**Your task**. Would you please transcribe, exactly as written, the lines of the entries below starting at the one that holds "Given: Click source 1 next to 2-й разряд" and ending at the one that holds "The height and width of the screenshot is (755, 1142).", both included?

**Provided data**.
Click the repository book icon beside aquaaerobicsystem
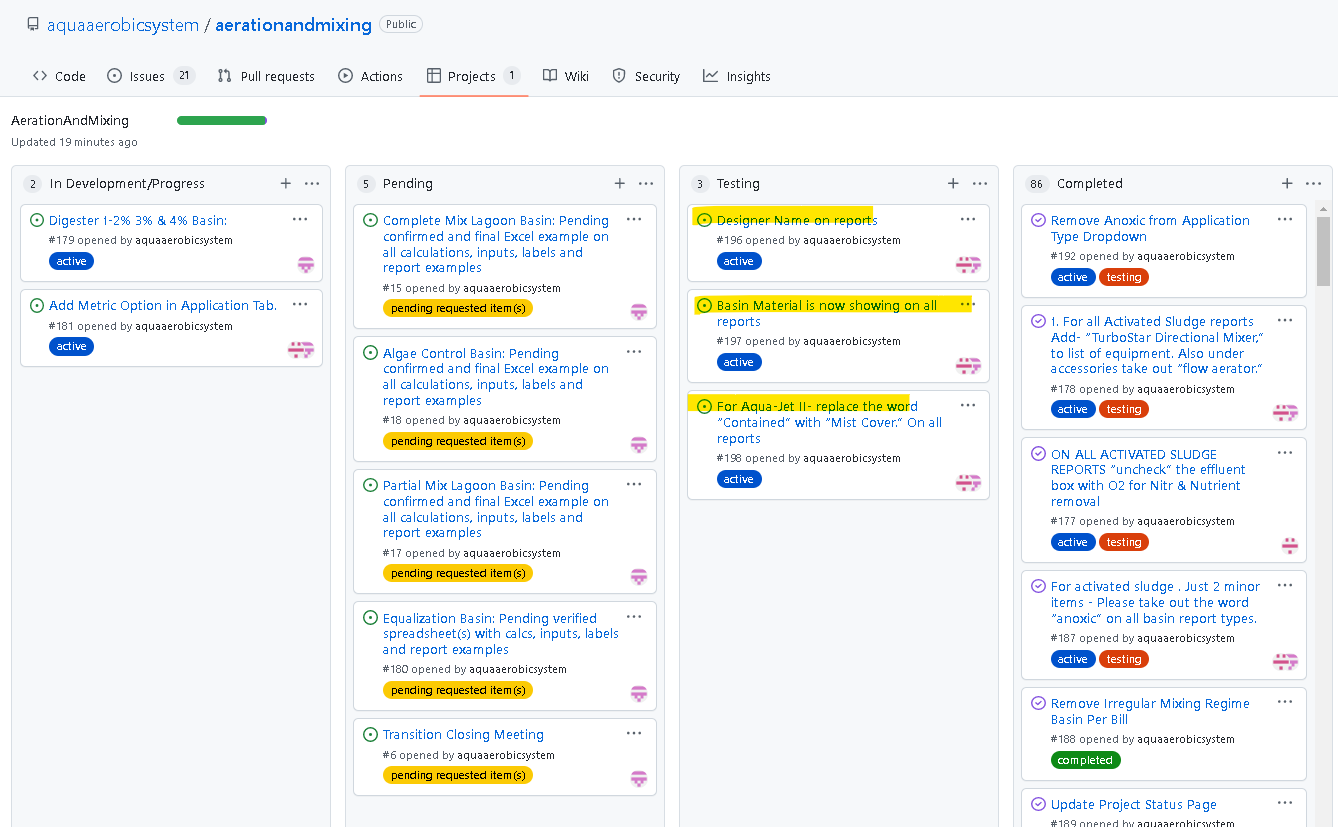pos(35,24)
...
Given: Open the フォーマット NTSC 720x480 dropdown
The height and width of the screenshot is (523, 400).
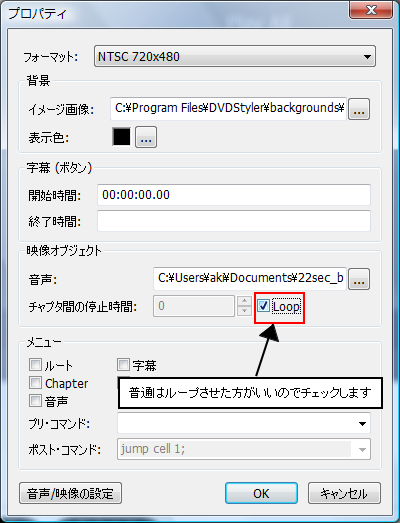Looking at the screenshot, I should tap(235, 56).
...
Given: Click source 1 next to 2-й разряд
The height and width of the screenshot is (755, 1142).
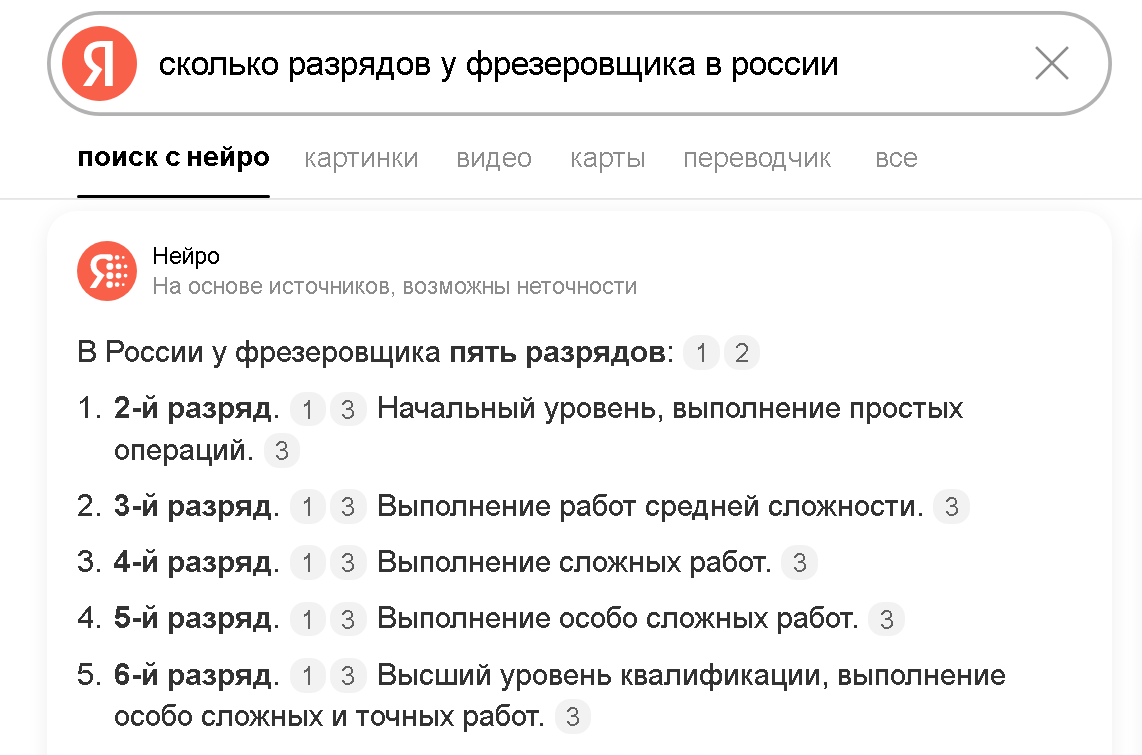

**Result of this exercise**.
Given: Click source 1 next to 2-й разряд
The height and width of the screenshot is (755, 1142).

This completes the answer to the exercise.